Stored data
++++++++++

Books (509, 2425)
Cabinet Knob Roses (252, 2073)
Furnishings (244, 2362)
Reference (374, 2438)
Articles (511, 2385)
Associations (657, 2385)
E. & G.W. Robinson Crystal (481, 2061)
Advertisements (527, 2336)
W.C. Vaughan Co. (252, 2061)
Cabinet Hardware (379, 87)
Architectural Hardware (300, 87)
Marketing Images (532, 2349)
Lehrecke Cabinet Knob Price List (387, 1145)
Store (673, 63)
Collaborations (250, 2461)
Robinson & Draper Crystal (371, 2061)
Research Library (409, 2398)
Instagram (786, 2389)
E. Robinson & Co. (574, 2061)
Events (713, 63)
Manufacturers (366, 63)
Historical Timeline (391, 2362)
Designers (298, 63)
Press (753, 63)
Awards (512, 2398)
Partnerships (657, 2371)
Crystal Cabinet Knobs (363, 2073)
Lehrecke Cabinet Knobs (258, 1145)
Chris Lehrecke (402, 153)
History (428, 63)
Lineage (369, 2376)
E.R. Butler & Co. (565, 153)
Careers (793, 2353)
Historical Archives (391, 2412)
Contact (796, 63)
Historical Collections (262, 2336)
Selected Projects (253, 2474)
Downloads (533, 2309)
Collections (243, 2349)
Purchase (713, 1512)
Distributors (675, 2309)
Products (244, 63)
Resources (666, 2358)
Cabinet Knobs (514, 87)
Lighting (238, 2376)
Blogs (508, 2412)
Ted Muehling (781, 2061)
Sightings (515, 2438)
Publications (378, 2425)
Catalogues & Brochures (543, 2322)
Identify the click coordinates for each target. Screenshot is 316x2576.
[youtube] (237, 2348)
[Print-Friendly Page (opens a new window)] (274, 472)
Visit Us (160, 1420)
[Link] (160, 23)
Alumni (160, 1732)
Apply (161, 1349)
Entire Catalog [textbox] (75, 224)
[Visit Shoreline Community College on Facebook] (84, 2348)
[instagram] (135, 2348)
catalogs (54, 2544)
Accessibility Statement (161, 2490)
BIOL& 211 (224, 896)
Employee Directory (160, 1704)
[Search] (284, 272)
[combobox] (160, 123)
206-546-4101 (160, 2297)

++++++++++

■ What to do:
Among the entries above, the line containing "W.C. Vaughan Co. (252, 2061)", the line containing "[instagram] (135, 2348)", and all lines between them are to be restated word for word; nothing else belongs in the reply.

■ Solution to this task:
W.C. Vaughan Co. (252, 2061)
Cabinet Hardware (379, 87)
Architectural Hardware (300, 87)
Marketing Images (532, 2349)
Lehrecke Cabinet Knob Price List (387, 1145)
Store (673, 63)
Collaborations (250, 2461)
Robinson & Draper Crystal (371, 2061)
Research Library (409, 2398)
Instagram (786, 2389)
E. Robinson & Co. (574, 2061)
Events (713, 63)
Manufacturers (366, 63)
Historical Timeline (391, 2362)
Designers (298, 63)
Press (753, 63)
Awards (512, 2398)
Partnerships (657, 2371)
Crystal Cabinet Knobs (363, 2073)
Lehrecke Cabinet Knobs (258, 1145)
Chris Lehrecke (402, 153)
History (428, 63)
Lineage (369, 2376)
E.R. Butler & Co. (565, 153)
Careers (793, 2353)
Historical Archives (391, 2412)
Contact (796, 63)
Historical Collections (262, 2336)
Selected Projects (253, 2474)
Downloads (533, 2309)
Collections (243, 2349)
Purchase (713, 1512)
Distributors (675, 2309)
Products (244, 63)
Resources (666, 2358)
Cabinet Knobs (514, 87)
Lighting (238, 2376)
Blogs (508, 2412)
Ted Muehling (781, 2061)
Sightings (515, 2438)
Publications (378, 2425)
Catalogues & Brochures (543, 2322)
Identify the click coordinates for each target. Screenshot is 316x2576.
[youtube] (237, 2348)
[Print-Friendly Page (opens a new window)] (274, 472)
Visit Us (160, 1420)
[Link] (160, 23)
Alumni (160, 1732)
Apply (161, 1349)
Entire Catalog [textbox] (75, 224)
[Visit Shoreline Community College on Facebook] (84, 2348)
[instagram] (135, 2348)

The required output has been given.